→ Work item:
Set down exactly the lines below between the line holding "Sonnet (71, 2428)" and the line holding "[Read article: ‘Unrest", inclusive; no other line belongs in the answer.

[Saved entries]
[Start of section]
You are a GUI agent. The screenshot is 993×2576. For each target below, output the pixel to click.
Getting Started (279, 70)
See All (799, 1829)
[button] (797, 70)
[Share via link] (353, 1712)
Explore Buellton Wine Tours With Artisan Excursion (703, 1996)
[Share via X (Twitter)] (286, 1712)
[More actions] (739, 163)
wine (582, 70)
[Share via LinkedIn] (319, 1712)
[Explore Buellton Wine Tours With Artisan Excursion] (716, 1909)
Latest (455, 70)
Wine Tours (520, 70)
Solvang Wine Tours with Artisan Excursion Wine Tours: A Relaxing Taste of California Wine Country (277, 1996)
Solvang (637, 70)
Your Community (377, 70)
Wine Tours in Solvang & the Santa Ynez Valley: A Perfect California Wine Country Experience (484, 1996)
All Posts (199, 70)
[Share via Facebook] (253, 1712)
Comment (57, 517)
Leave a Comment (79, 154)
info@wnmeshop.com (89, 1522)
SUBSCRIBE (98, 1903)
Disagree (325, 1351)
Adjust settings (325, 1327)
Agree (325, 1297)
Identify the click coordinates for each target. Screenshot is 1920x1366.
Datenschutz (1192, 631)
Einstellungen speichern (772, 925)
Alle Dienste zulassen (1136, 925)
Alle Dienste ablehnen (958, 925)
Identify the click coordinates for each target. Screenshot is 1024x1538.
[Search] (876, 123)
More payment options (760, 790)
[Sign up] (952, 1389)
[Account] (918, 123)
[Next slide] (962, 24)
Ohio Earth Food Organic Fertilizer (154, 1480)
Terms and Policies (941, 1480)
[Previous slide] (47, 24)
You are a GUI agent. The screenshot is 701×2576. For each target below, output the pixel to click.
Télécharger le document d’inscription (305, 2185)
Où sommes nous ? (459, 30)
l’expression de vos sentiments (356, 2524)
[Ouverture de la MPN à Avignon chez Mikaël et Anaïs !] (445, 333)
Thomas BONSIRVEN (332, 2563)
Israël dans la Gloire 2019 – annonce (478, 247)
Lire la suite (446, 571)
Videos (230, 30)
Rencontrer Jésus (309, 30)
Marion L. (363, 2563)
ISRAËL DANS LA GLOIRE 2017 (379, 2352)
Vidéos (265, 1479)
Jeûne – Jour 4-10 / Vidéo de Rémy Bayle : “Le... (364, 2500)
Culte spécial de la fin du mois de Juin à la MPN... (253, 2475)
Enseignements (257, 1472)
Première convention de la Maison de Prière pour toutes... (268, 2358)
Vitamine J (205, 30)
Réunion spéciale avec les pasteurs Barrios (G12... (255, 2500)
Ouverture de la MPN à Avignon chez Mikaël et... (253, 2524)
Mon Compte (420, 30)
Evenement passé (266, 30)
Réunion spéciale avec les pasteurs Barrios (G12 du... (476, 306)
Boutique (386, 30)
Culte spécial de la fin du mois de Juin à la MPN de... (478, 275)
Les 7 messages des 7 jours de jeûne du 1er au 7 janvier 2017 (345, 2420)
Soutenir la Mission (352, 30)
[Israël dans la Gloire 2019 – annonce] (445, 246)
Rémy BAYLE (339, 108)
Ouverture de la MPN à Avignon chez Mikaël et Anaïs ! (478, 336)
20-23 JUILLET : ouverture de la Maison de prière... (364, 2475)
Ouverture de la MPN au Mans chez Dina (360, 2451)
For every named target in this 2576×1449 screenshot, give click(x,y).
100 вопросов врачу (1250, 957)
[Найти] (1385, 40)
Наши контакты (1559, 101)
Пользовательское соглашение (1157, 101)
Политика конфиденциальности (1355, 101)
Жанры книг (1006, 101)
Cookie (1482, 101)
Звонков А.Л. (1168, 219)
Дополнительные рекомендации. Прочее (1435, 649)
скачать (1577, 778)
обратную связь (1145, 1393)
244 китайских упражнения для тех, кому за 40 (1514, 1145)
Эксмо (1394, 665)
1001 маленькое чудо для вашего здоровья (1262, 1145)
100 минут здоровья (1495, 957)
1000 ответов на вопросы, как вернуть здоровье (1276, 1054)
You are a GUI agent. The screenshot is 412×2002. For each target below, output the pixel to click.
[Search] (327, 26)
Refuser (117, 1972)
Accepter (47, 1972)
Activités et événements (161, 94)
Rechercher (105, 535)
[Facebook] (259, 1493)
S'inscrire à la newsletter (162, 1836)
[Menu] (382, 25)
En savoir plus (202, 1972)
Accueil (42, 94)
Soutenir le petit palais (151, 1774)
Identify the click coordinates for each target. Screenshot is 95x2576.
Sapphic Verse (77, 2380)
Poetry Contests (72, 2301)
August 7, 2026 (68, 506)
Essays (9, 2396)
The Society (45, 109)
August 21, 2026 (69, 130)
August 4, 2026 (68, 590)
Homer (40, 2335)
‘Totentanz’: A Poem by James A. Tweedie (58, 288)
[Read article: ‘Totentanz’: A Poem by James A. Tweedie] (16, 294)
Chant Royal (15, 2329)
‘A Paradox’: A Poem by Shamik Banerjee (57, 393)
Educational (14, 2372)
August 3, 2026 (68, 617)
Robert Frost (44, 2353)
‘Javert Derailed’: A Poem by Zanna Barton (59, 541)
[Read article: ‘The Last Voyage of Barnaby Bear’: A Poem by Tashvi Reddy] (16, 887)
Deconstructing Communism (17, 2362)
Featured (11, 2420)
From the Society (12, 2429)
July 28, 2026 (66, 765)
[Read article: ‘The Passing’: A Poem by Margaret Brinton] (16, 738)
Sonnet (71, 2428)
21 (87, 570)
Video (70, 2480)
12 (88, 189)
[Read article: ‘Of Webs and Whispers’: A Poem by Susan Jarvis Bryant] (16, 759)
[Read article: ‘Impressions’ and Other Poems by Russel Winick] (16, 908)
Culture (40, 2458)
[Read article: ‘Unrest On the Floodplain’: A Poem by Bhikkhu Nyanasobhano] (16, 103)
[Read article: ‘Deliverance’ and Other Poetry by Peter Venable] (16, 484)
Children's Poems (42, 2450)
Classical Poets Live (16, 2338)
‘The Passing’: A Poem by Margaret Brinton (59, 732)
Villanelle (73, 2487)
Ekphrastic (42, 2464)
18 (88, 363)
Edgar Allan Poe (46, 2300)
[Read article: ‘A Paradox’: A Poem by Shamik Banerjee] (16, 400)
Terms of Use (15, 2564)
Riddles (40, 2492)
[End of section]
→ Problem solution:
Sonnet (71, 2428)
21 (87, 570)
Video (70, 2480)
12 (88, 189)
[Read article: ‘Of Webs and Whispers’: A Poem by Susan Jarvis Bryant] (16, 759)
[Read article: ‘Impressions’ and Other Poems by Russel Winick] (16, 908)
Culture (40, 2458)
[Read article: ‘Unrest On the Floodplain’: A Poem by Bhikkhu Nyanasobhano] (16, 103)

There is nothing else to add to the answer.